Why So Little Plastic Gets Recycled
Despite decades of recycling campaigns, only about 9% of plastic waste produced globally is actually recycled. A 2022 trade-linked analysis of global plastic flows found that 40% of plastic waste ends up in landfills, while incineration has grown to handle 34%. The remaining waste is either mismanaged or leaks into the environment.
The low recycling rate isn’t just about consumer behavior. Many types of plastic degrade in quality each time they’re reprocessed, making them unsuitable for reuse after one or two cycles. Mixed plastics are expensive to sort. Contaminated plastics often can’t be recycled at all. Informal waste picking in developing countries likely pushes the true recycling rate somewhat higher than 9%, but not by much.

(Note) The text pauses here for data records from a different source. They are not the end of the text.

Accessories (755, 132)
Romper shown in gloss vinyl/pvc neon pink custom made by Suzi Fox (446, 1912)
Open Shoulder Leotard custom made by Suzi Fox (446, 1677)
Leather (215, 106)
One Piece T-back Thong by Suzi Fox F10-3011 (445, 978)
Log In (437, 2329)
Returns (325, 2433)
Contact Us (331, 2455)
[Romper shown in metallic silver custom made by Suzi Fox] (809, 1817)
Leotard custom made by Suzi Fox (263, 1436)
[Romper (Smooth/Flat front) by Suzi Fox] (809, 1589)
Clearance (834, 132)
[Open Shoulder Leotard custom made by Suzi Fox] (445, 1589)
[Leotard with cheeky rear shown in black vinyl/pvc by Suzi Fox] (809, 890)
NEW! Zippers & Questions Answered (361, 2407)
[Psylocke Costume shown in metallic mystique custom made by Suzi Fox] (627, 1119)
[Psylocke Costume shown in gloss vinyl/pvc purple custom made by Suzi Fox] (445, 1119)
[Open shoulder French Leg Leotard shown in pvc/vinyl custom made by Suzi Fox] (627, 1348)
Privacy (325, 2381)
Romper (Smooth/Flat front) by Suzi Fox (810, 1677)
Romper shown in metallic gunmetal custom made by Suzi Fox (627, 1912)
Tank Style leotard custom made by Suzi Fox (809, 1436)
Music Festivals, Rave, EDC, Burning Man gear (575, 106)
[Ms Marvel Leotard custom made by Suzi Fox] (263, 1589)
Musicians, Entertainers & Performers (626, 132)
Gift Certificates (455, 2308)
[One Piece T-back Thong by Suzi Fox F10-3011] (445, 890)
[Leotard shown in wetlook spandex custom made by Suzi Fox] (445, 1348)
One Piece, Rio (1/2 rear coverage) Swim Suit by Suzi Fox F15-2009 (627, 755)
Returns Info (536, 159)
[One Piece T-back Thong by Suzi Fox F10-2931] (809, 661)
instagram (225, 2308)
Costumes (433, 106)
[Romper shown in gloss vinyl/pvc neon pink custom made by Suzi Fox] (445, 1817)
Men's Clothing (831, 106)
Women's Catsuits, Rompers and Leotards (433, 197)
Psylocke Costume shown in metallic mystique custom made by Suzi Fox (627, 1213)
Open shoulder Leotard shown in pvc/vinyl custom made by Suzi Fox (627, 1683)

The fundamental problem is that most plastic is designed for single use and not for recovery.
Where Plastic Is Genuinely Essential
For all its problems, plastic remains irreplaceable in certain applications, particularly medicine. Flexible PVC makes inexpensive, sterile IV bags and blood storage possible. Silicone tubing is used in catheters and balloon devices. Polycarbonate forms the connectors and fluid-directing components that keep hospital systems running safely.
Some of the most remarkable medical plastics are designed to dissolve inside the body. Resorbable polymers are used for bone screws, plates, pins, tissue anchors, sutures, and cardiovascular stents. These implants provide structural support while a patient heals, then gradually break down and are absorbed naturally. Without plastic, many of these devices would require a second surgery for removal.
Reducing Chemical Exposure at Home
Heat is the main factor that accelerates chemical migration from plastic into food. The FDA tests food-contact plastics at specific temperature thresholds to evaluate safety, and the pattern is consistent: higher temperatures cause more chemicals to leach out. Microwave-safe containers are tested at 130°C (266°F) with fatty foods because fat pulls more chemicals from plastic than water does.
Practical steps that reduce your exposure: avoid microwaving food in plastic containers, even ones labeled microwave-safe, when alternatives exist. Don’t pour boiling liquids into plastic. Choose glass or stainless steel for hot food storage. Be especially cautious with fatty or acidic foods, which draw more chemicals out of plastic surfaces. For cold storage, plastic poses far less risk since chemical migration slows dramatically at refrigerator and freezer temperatures.
Replacing every plastic item in your life isn’t realistic or necessary. But shifting away from plastic for heating and storing food, where chemical transfer is highest, is one of the simplest ways to reduce your daily exposure to hormone-disrupting compounds.